SPI / JMS, migrating to hibernate-search 6.x questions

Hi,

I’m migrating our project (5.11.10) to the hibernate search 6 version following the guide you provided but I had some remaining questions.

We were using org.hibernate.search.orm.spi.SearchIntegratorHelper to get a SearchIntegrator from our EntityManagerFactory how can we do this in 6.x ? The class doesn’t seems to exist anymore.

We also had two dependencies hibernate-search-backend-jms and hibernate-search-serialization-avro who were working with the same version of our previous version of hibernate-search-orm.
Right now I dont see any 6.x version for those, and didn’t found anything about it in the guide.
Is it right to keep them on 5.11.10 while we use 6.x for the mapper-orm / backend-lucene ?

Sincerely,

Hello,

Indeed it doesn’t. That was an SPI, generally not intended for use in applications. Maybe if you tell me what you needed the SearchIntegrator for, I can help you do something similar in Hibernate Search 6.

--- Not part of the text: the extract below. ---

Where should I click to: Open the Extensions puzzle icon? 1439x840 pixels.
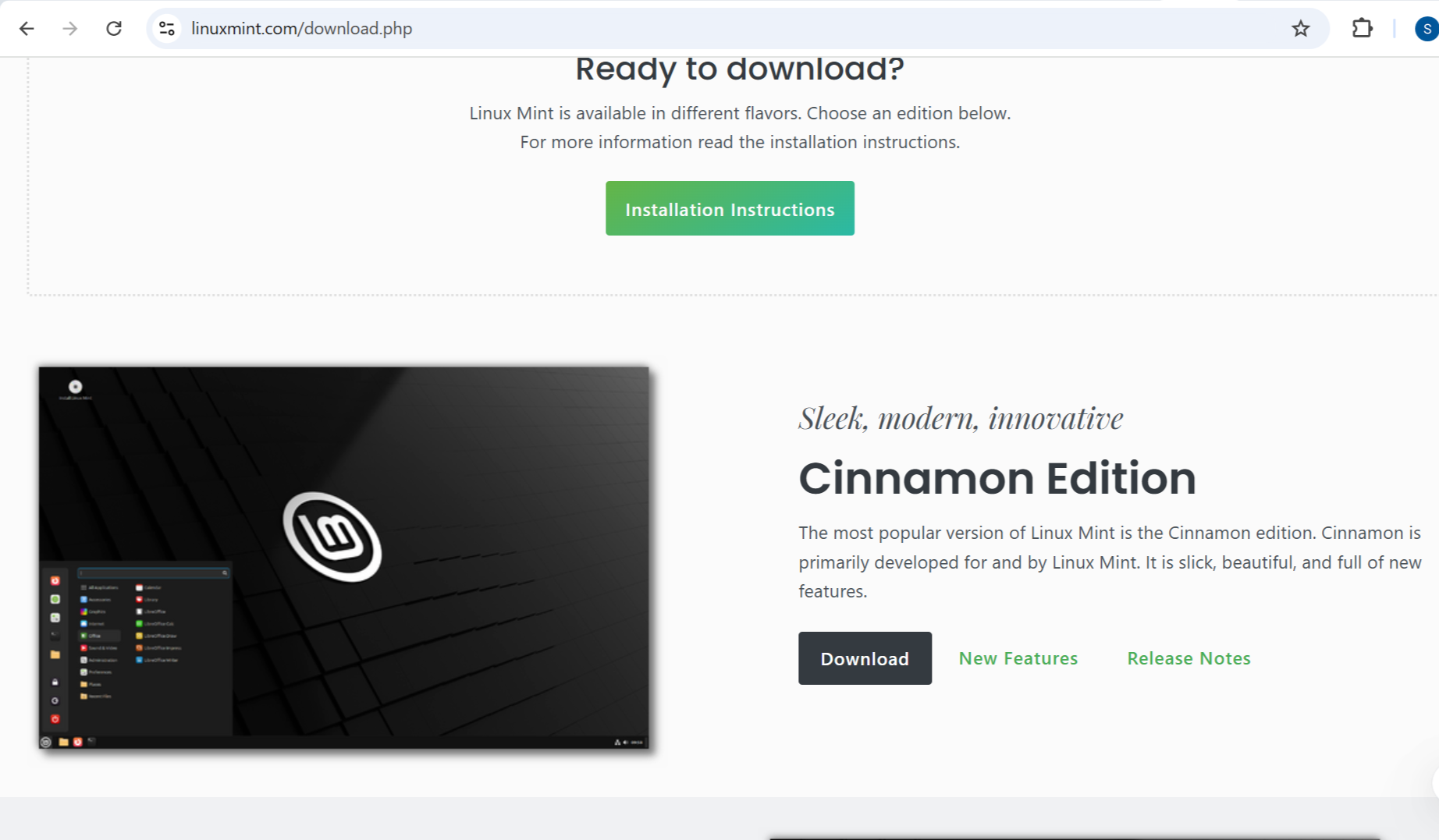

You will find answers in this section of the migration guide.

You will have to move from JMS + Lucene in Hibernate Search 5 to the Elasticsearch backend in Hibernate Search 6.0 or (even better) outbox-polling coordination + the Elasticsearch backend in Hibernate Search 6.1 (currently 6.1.0.CR1, 6.1.0.Final coming next week, most likely).

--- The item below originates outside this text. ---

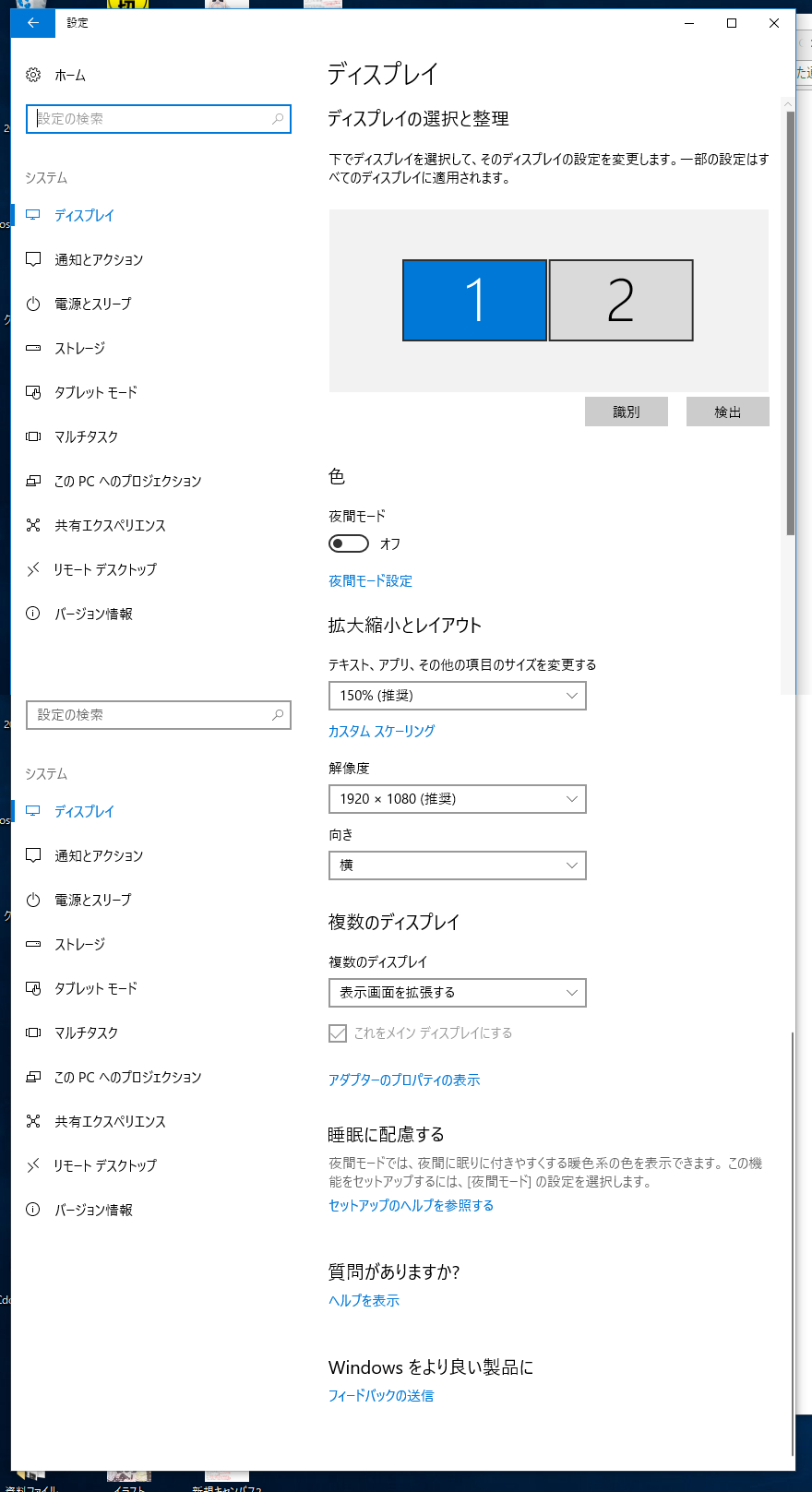The width and height of the screenshot is (812, 1492).
Task: Open the 向き orientation dropdown
Action: coord(457,865)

Thanks for the quick answer!

We have a 3 nodes architecture, ​documented to work with one master in charge of the indexing and two slaves who were transfering entity updates to the master threw a JSM queue.

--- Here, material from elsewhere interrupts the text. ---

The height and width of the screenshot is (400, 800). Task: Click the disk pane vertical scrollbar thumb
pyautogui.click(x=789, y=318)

The SearchIntegrator was provided to an AbstractJMSHibernateSearchController in the master node who is listening to the JMS queue and update indexes.

In reality I just found out that in fact all the 3 nodes are masters pointing on the same master/masterCopy index directories and all of them use filesystem-master as directory provider. So the JMS queue wasn’t used in any way.

I’m not and hibernate search expert but from what I read this configuration wasn’t supposed to be working since only one node is allowed to write indexes and we have 3.

I’m looking to the elastic search backend links since it’s looks good for multi nodes architecture, and since I will probably have to change ours.
But we always used Lucene backend and I’m dreading that I will have to rewrite all our analysers, tokenizers implementations since every class come from org.apache.lucene.analysis package.

So if you have any advices they would be welcome.

Ok, then you shouldn’t need the SearchIntegrator in Hibernate Search 6 anymore.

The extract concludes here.